■ **Задание A**
Верните каждую строку листинга, содержащую слово «pixels». Регистр букв учитывается.

■ **Исходный фрагмент**
Русский человек через двести лет. Мифема, получившая свое развитие после смерти Пушкина и особенно к концу ХХ в., т.е. времени, когда должно было сбыться буквально понятое пророчество, восходит к знаменитой фразе Гоголя о Пушкине: «русский человек в его развитии, в каком он, может быть, явится через двести лет». Мысль была выражена в статье Н. В. Гоголя «Несколько слов о Пушкине» еще при жизни поэта (1834), когда стало очевидным охлаждение читающей публики к Пушкину, и произошла его первая символическая «смерть». На этом фоне восторженная оценка Гоголем пушкинского значения была полемическим аргументом, вызовом общественному мнению. По мысли исследователя, «Гоголь начинает сакрализацию образа Пушкина <…>, заложив в культуре соответствующую традицию»46. Вместе с тем он же является и первым авторитетным демифологизатором, поскольку хлестаковская «дружба» с Пушкиным в «Ревизоре» положила начало противоположной традиции «комически сниженного портрета Пушкина»47.

Записи из набора данных
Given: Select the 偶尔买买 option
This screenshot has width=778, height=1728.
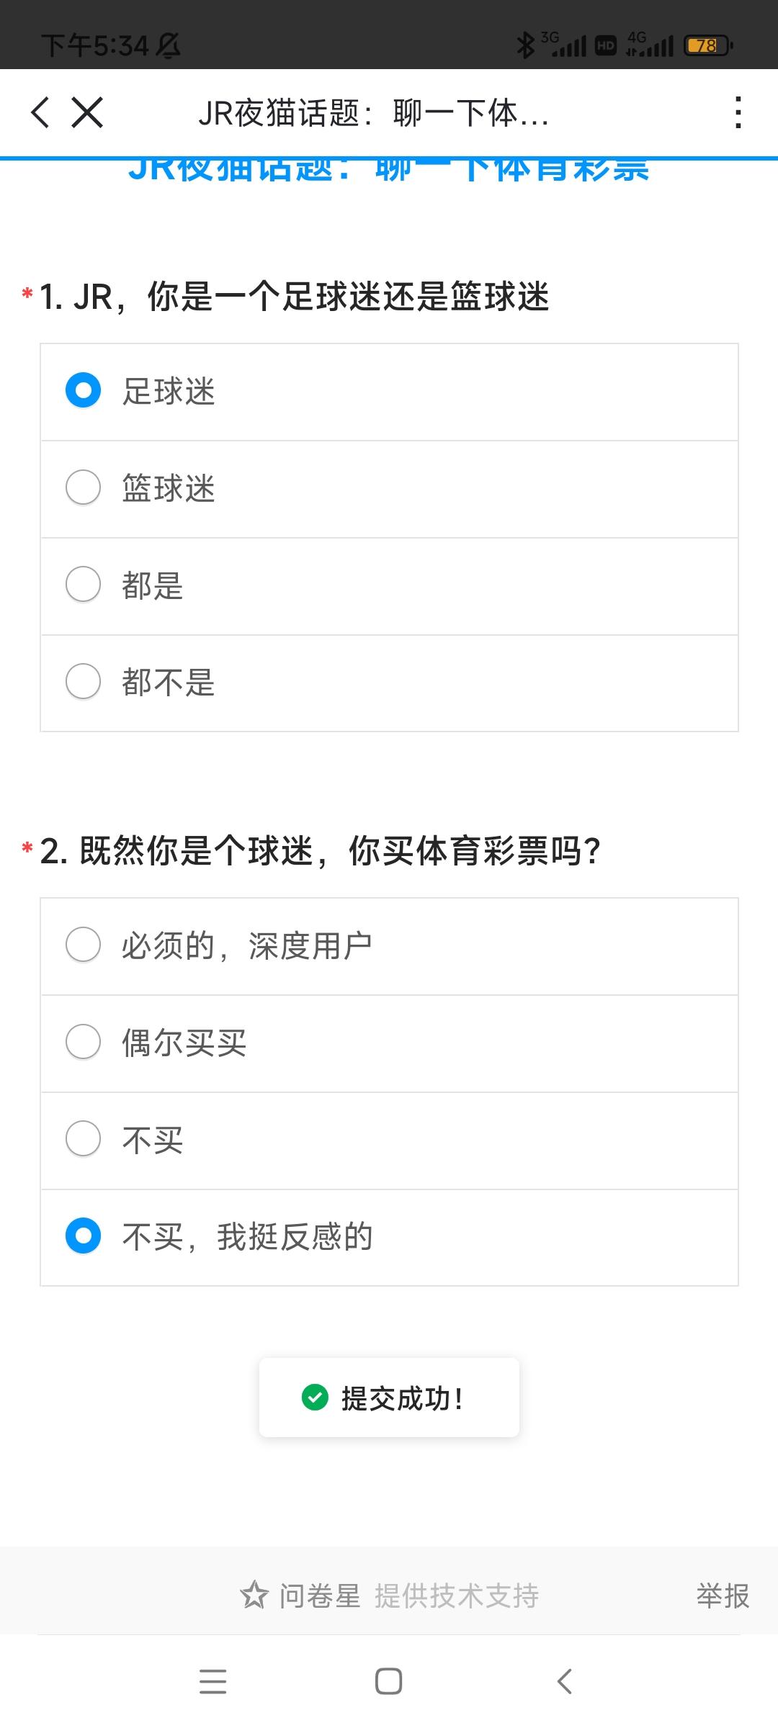Looking at the screenshot, I should 84,1042.
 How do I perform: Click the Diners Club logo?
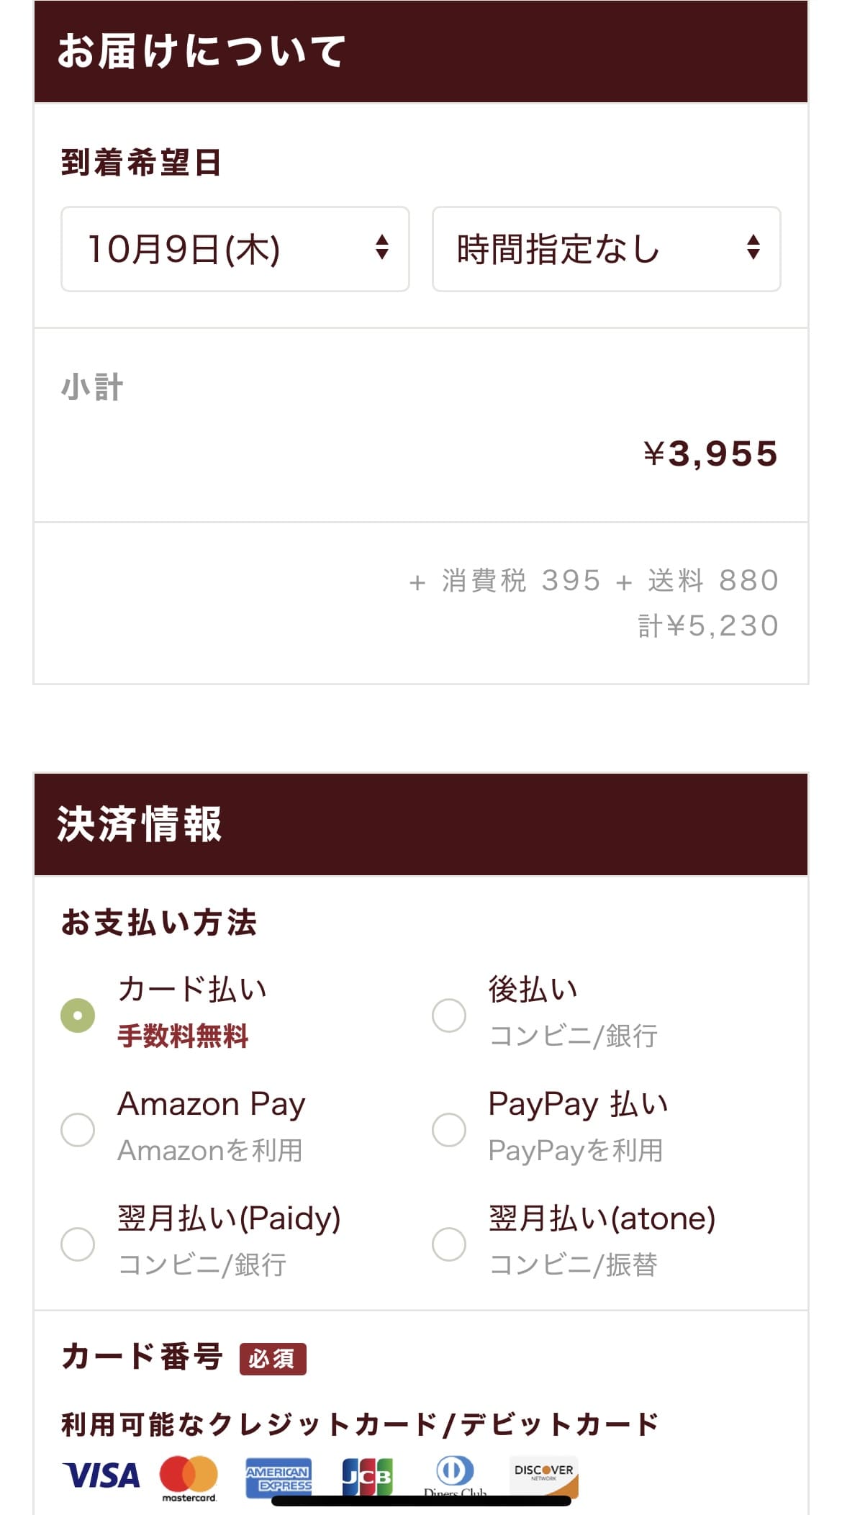(455, 1474)
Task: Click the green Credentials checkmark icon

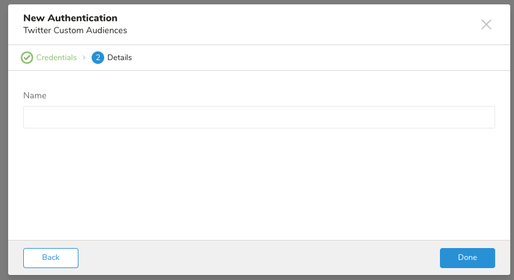Action: click(27, 58)

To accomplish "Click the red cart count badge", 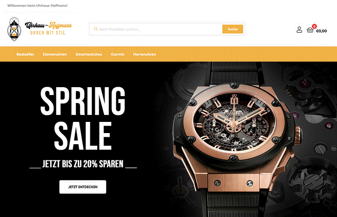I will click(314, 26).
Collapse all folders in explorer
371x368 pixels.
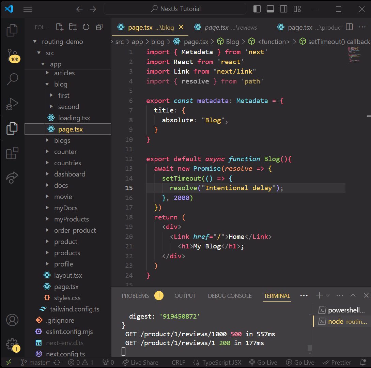(x=99, y=27)
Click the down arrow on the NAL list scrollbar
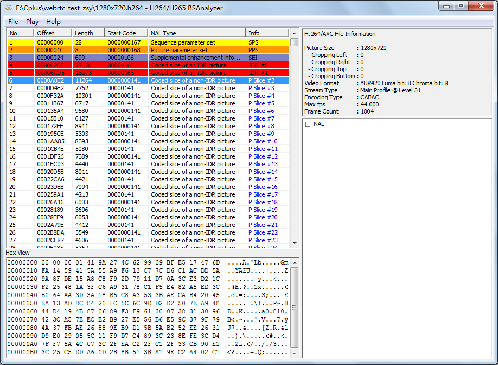Viewport: 498px width, 365px height. [295, 244]
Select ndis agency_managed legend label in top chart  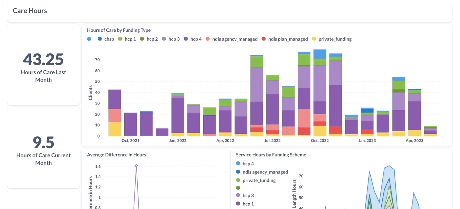click(x=235, y=39)
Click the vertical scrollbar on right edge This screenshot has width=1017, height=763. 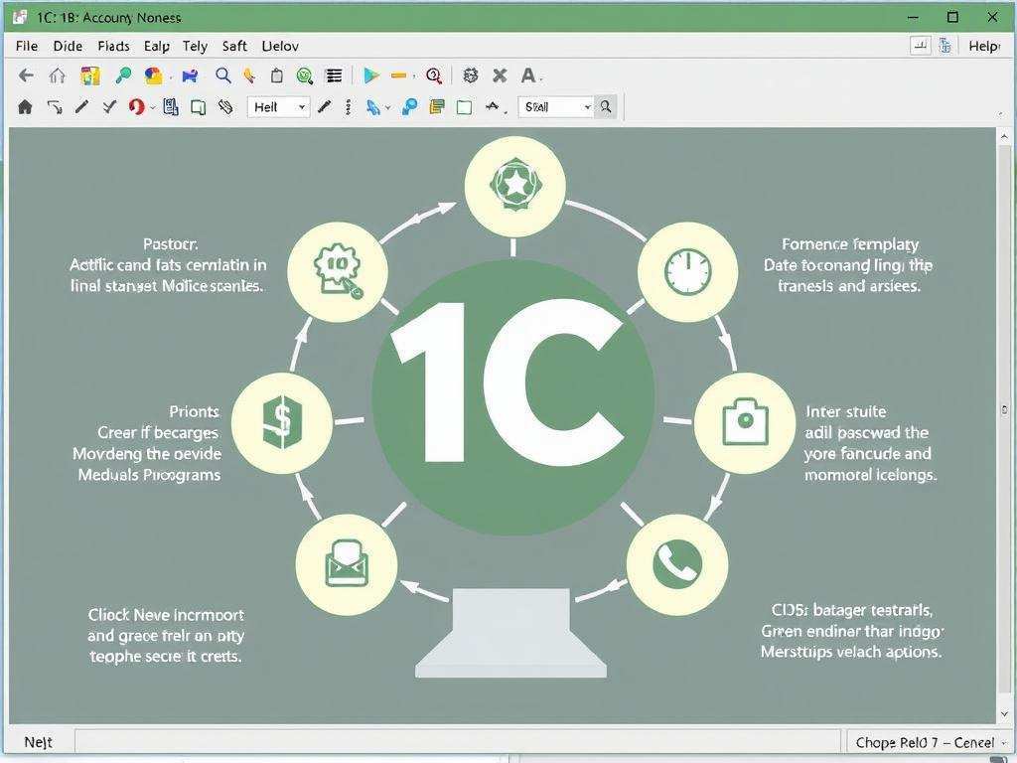1004,407
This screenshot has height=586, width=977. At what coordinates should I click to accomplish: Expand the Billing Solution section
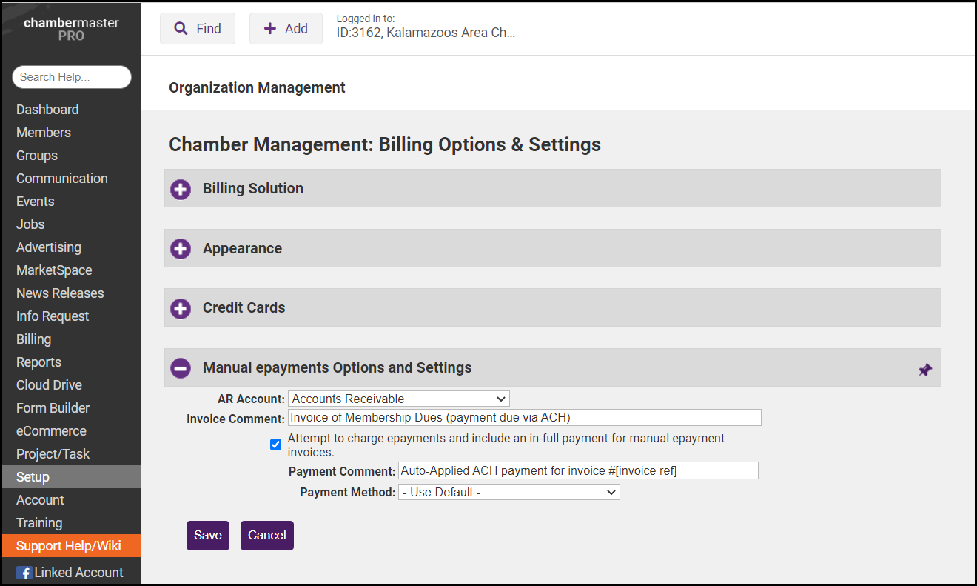click(181, 189)
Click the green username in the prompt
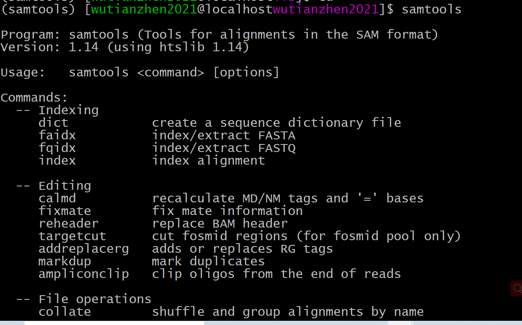Screen dimensions: 522x325 pyautogui.click(x=144, y=9)

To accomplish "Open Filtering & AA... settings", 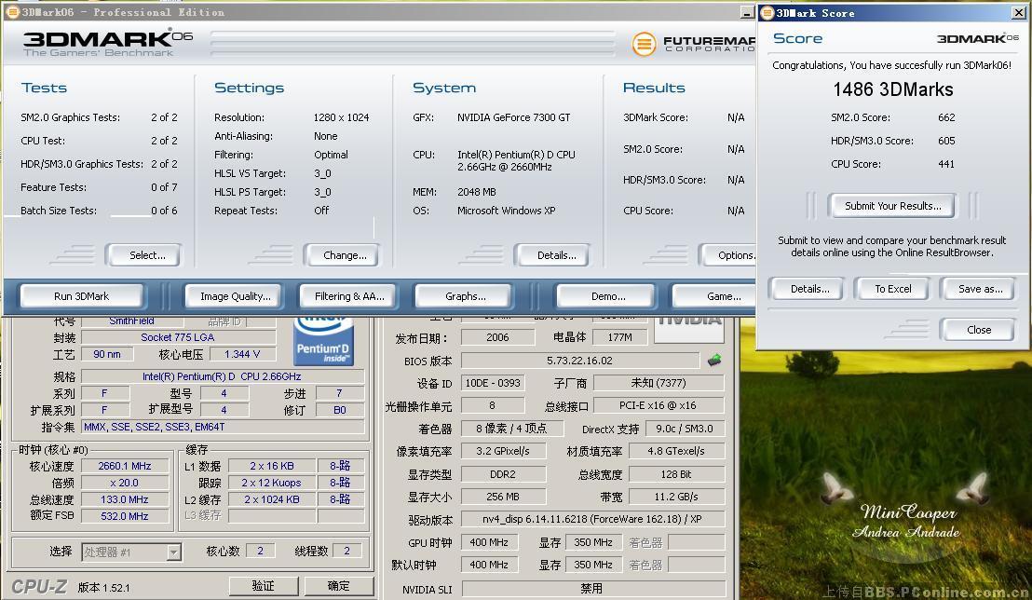I will coord(348,296).
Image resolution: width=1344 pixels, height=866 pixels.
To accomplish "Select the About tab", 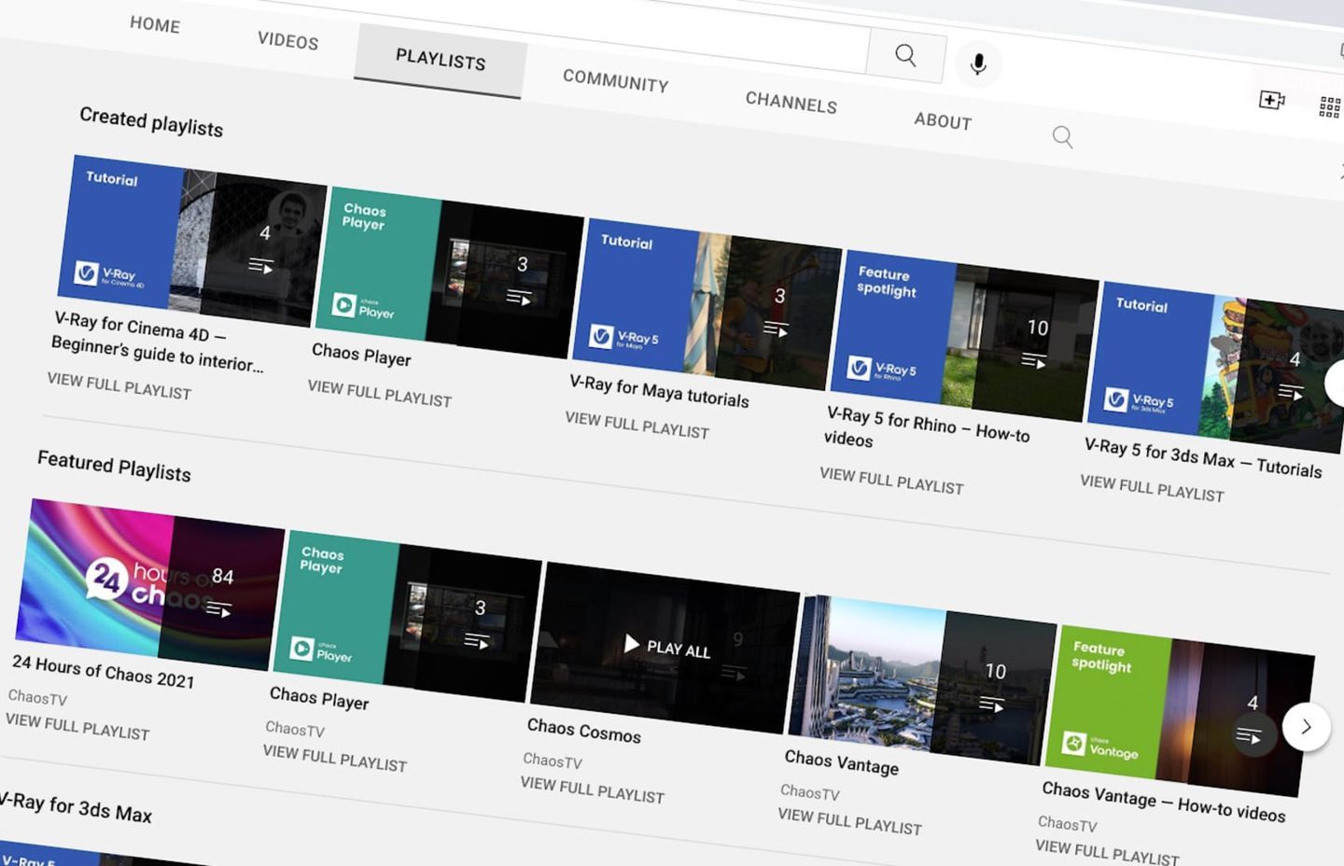I will click(x=943, y=120).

■ **Задание B**
Подхватите фрагмент о гоголевской мифеме «русский человек через двести лет» и продолжите его, начиная сразу после последнего предложения.

■ **Результат выполнения A**
371x368 pixels.
Image resolution: width=1344 pixels, height=866 pixels.

■ **Результат выполнения B**
К концу ХХ столетия метафорическая природа знаменитого высказывания отходит на задний план, и современный писатель А. Битов рассуждает: «Гоголь напророчил нам Пушкина как «нового человека» через двести лет; через три года мы отметим столетие Набокова и двухсотлетие Пушкина; кто же это родится у нас в 1999-м?»48. Герои Татьяны Толстой, не дождавшись самостоятельного «явления Пушкина», предполагают «родить» его: « <…> этот союз униженных и оскорбленных, уязвленных и отверженных, этот минус, помноженный на минус, даст плюс, – курчавый, пузатый, смуглый такой плюс»49. Традиционная «курчавость» ахматовского «смуглого отрока» не подлежит сомнению, тогда как эпитет «пузатый» снимает высоту поднятой темы и одновременно формирует совершенно новый, иронически переосмысленный образ Пушкина-младенца в ХХ в.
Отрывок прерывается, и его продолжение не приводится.